> _Text block_
=== Section Start ===
Sure. We just moved our build configuration documentation out of our on-site Confluence to plaintext markdown so we can have them in the event of a full network breach. Tomorrow's exercise is to discuss how to leverage those docs for an exhaustive rebuild of the company under the assumption that a full data breach has occurred and we can't trust the existing servers/ backup system.

Like I mentioned, it's sort of an "Armageddon", or worst case scenario. It's meant to help us identify issues with our docs, assist with order of operations, and it exposes any new hires to the full scope of all the moving pieces.

We already perform DR exercises, including testing our online backup restores, between production and DR sites, but this tabletop takes it further.

Hope that answers your question.


Wow, that's great to hear. I wish more companies would do this. I'm curious if you also made similar provisions for Git as did the Confluence stuff? I would love to see a writeups or blog post on these types of table top exercises as I feel most companies just run on IaaS/PaaS/SaaS and hope for the best.


Not OP, but at a previous company we were given access to a new AWS environment with nothing in it and were timed on how quickly we could get all of our services operational. Fleet teams went first, then networking, then T1 services (identity, platform, etc) and so on


So roughly how long did it take? I participated in table exercises of that sort and couldn’t convincingly get less than two weeks. And not two fun weeks.
=== Section End ===
> _Information shown_
=== Section Start ===
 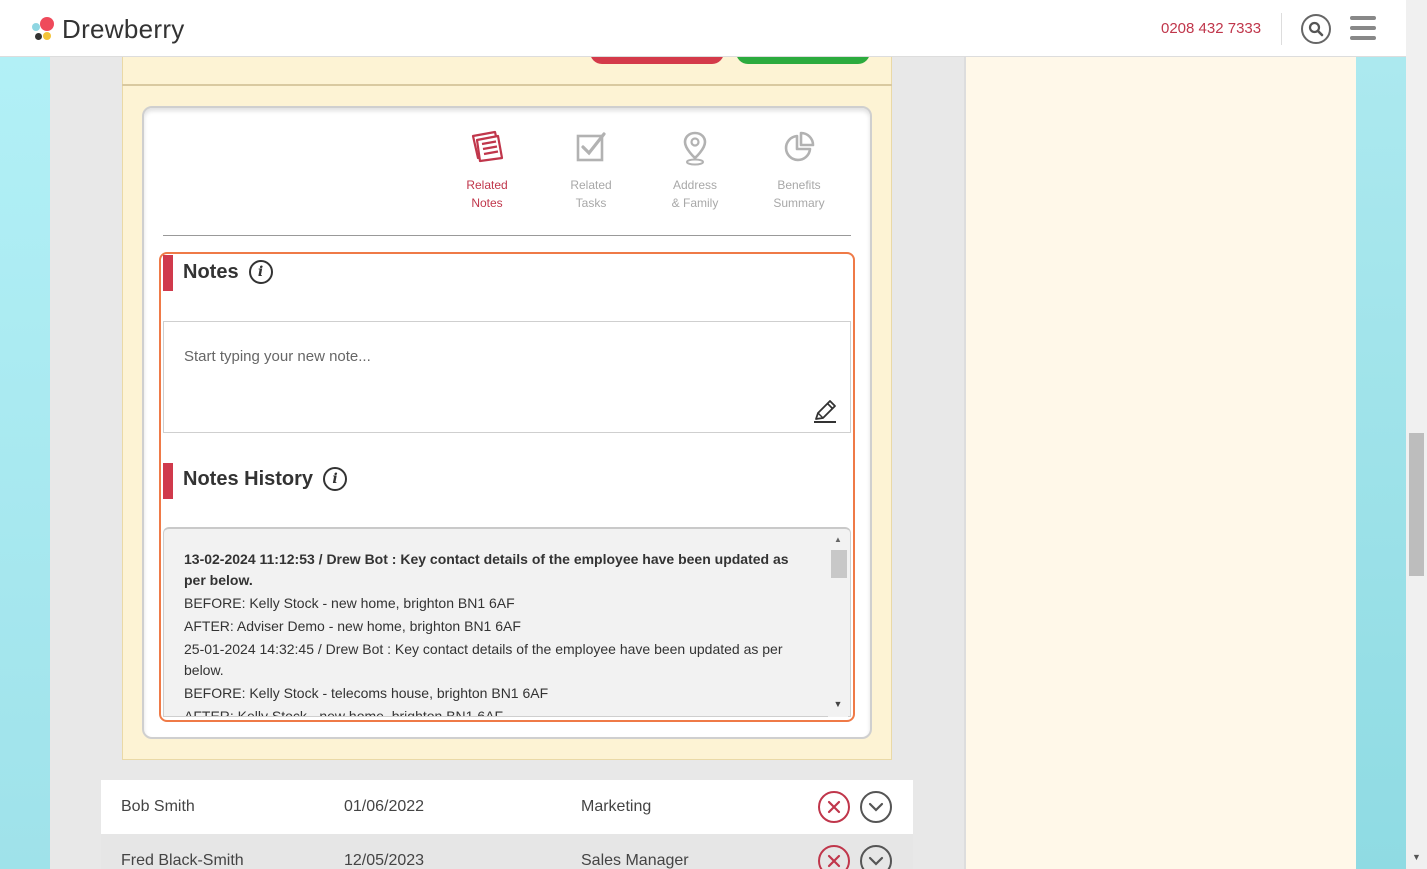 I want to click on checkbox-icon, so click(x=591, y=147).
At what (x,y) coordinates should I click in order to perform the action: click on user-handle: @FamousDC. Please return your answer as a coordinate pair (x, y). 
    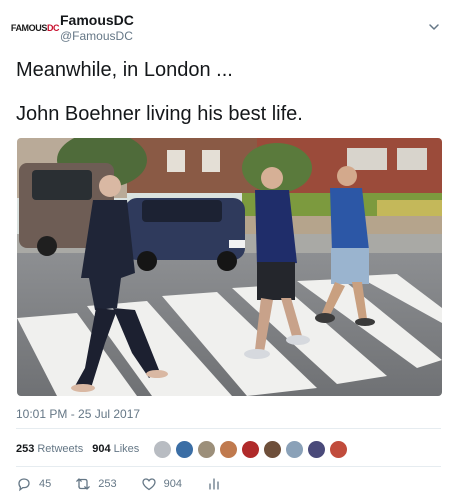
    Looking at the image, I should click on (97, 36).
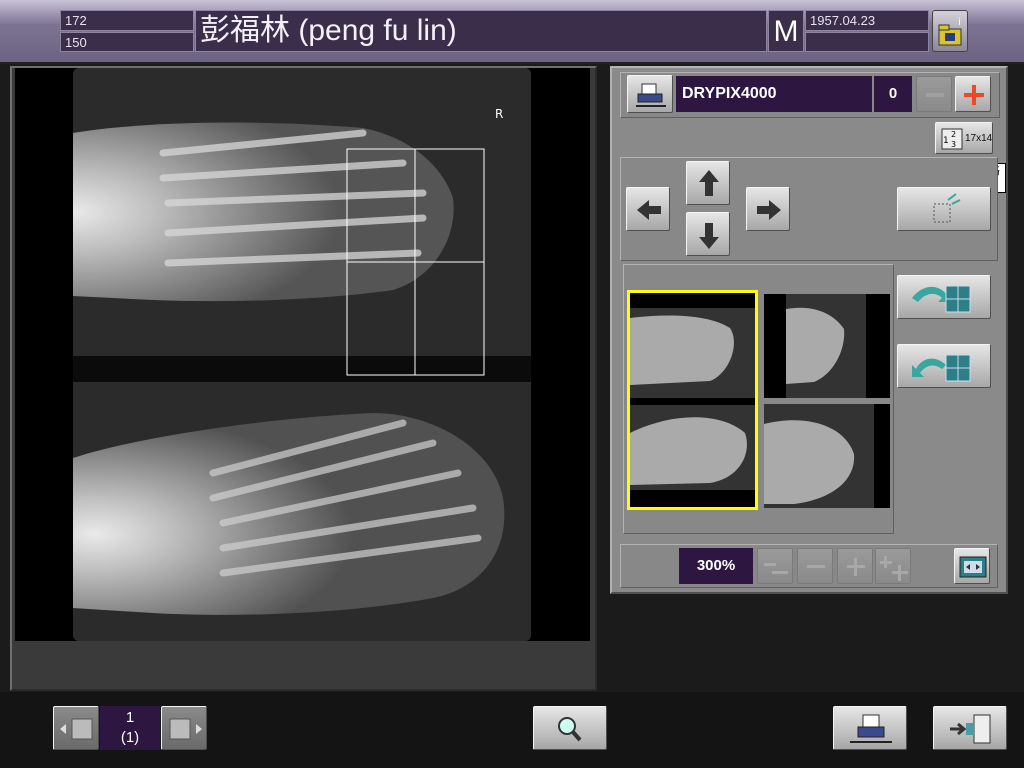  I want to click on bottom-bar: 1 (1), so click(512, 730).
=== Section End ===
> _Task set_
1) Repeat the part of the disaster recovery discussion starting at "Wow, that's great" and ending at "two fun weeks.".
2) Put this sentence from the disaster recovery discussion into Spanish: "I participated in table exercises of that sort and couldn’t convincingly get less than two weeks."
Rely only on the disaster recovery discussion above, not on the lines.

> _Expected responses_
1)
Wow, that's great to hear. I wish more companies would do this. I'm curious if you also made similar provisions for Git as did the Confluence stuff? I would love to see a writeups or blog post on these types of table top exercises as I feel most companies just run on IaaS/PaaS/SaaS and hope for the best.


Not OP, but at a previous company we were given access to a new AWS environment with nothing in it and were timed on how quickly we could get all of our services operational. Fleet teams went first, then networking, then T1 services (identity, platform, etc) and so on


So roughly how long did it take? I participated in table exercises of that sort and couldn’t convincingly get less than two weeks. And not two fun weeks.

2) Participé en ejercicios de mesa de ese tipo y no logré bajar de forma convincente de dos semanas.